Как же требовать от героев «Ревизора», чтобы они стали на целую голову выше окружающего их общества, чтобы они прониклись такими понятиями, каких в обществе совсем нет, или если есть, то только в виде отвлеченного закона, идущего в разрез со всем складом выработанной целыми веками народной жизни? Как требовать этого от архаических Держиморд, Сквозников – Дмухановских, Земляник и Ляпкиных – Тяпкиных, когда даже современные нам их преемники при каждом случае стремятся, если не стать выше закона, то, по крайней мере, обойти его? Ясно, что сначало нужно воспитать общество в понятиях о законности и всеобщей обязательности закона без всяких личных или сословных исключений, привить ему прочные понятия о чести, правде, справедливости, человеческом достоинстве, и затем уже отворачиваться с презрением и отвращением от тех, кто нарушает эти, уже всеми принятые и для всех равно обязательные, нормы.

Таким образом мы видим, что закон сам по себе, несмотря на всю свою строгость, не имел воспитательного значения – по крайней мере, для типов Гоголя. Какие же другие орудия были в руках у правительства для обуздания хищничества? Такими орудиями считались строгие и строжайшие ревизии, производимые периодически и имевшие нередко характер настоящих погромов. Ревизоры ездили иногда «инкогнито, с особым предписанием», открывали, конечно, массу злоупотреблений, увольняли и отдавали под суд десятки и сотни чиновников, но дело от этого ничуть не выигрывало. В той самой губернии (между Пензой и Саратовом), которую Гоголь избрал местом действия своего «Ревизора», несколько раз подряд производились строжайшие ревизии, оканчивавшиеся поголовным увольнением чиновников, и каждая последующая ревизия открывала, что воровство и лихоимство нисколько не уменьшалось, что новый состав чиновников был нисколько не лучше старого, выгнанного в отставку. Что же должны были делать ревизоры: выгонять в отставку и этих и заменять другими, которых, при следующей ревизии, придется также выгнать? Изменить самую систему у них не было ни власти, ни сил.

Припомним, кстати, пророческий сон гоголевского городничего. «Пришли две крысы, понюхали и прочь пошли», рассказывает в крайнем недоумении достойный Антон Антонович своим сослуживцам. По существовавшим тогда условиям, Гоголь не мог выразиться яснее о ревизиях и ревизорах, которым, на самом деле, только и оставалось, что «понюхать да прочь пойти», потому что толку от их ревизий не получалось никакого.

Итак, ни закон, ни строжайшие ревизии не в силах были бороться с теми правовыми понятиями, которые, как нравственная язва, привились к русскому обществу со времен татарского ига и которыми так резко отличаются восточные цивилизации от западных. Где же исход, в чем спасение от этой язвы, искони веков разъедающей наш общественный организм? Где та сила, которая могла бы побороть силу многовековой привычки, обновить, облагородить наше общество и прочно заложить в нем иные нравственные идеалы?

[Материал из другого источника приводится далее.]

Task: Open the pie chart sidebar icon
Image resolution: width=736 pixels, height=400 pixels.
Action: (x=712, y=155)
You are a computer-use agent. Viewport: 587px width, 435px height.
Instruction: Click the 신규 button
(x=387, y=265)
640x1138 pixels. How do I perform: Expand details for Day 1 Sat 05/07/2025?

Еще Иван Грозный думал бороться с лихоимством и хищением бояр и служивых людей заменою этих последних выборными должностными лицами. Но тот, кто знаком с современными выборами, например, с сельскими (другие выборы не особенно отличаются от сельских), отлично знает, какими путями негодяй волостной старшина, заведомый взяточник и вор, ненавистный целой волости, добивается того, что волость, против воли, выбирает его снова и снова. Оказывается, что при низком уровне правовых понятий, при отсутствии в самом обществе ясного сознания своих прав и обязанностей, даже и выборное начало не достигает тех результатов, каких могло бы достигнуть при других условиях. Таким образом дело сводится опять – таки к отсутствию в обществе тех нравственных норм, которые одни только в состоянии поддерживать как отдельные личности, так и целые общества на известной нравственной высоте. Во всяком случае, это не причина отказываться от выборного начала – даже в том виде, в каком оно существует теперь. Оно все-таки бесконечно выше системы кормления, так как в себе самом заключает элементы правильного и прогрессивного развития общественного организма. Поэтому всякое ограничение выборного начала отталкивает общество назад, к тем временам, с наследием которых мы всё ещё не в силах развязаться.

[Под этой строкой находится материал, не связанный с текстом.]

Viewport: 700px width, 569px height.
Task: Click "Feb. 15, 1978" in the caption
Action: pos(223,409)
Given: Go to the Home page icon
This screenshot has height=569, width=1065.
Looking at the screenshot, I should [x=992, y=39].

Кроме выборного начала, есть еще другая сила, на которую возлагают много надежд. Эта сила – самая широкая гласность, такая гласность, которой представлено было бы свободно разбирать служебную деятельность каждого общественного деятеля, кто бы он ни был – чиновник ли, служащий по назначению, или выборное лицо, - и клеймить хищника и лихоимца, какой бы высокий пост он ни занимал, его настоящим именем, выводя его на всеобщий позор и посмеяние. Сила эта действительно была бы способна сдерживать в должных границах многие хищнические поползновения и со временем могла бы воспитать в обществе чувства чести и здравые правовые понятия. Но допустит ли такую широкую гласность само общество, привыкшее втихомолку обделывать свои грязные делишки? Ведь не допускает же московское самоуправление на свои собрания представителей прессы? А что касается провинции – там уже прямо производится травля на корреспондентов, осмелившихся заговорить печатно о местных злоупотреблениях. Недаром один из старых славянофилов, А.С. Хомяков, заметил ешё в сороковых годах, что наша беда не в том, что у нас тот или другой режим, а в том, что само общество деспотично.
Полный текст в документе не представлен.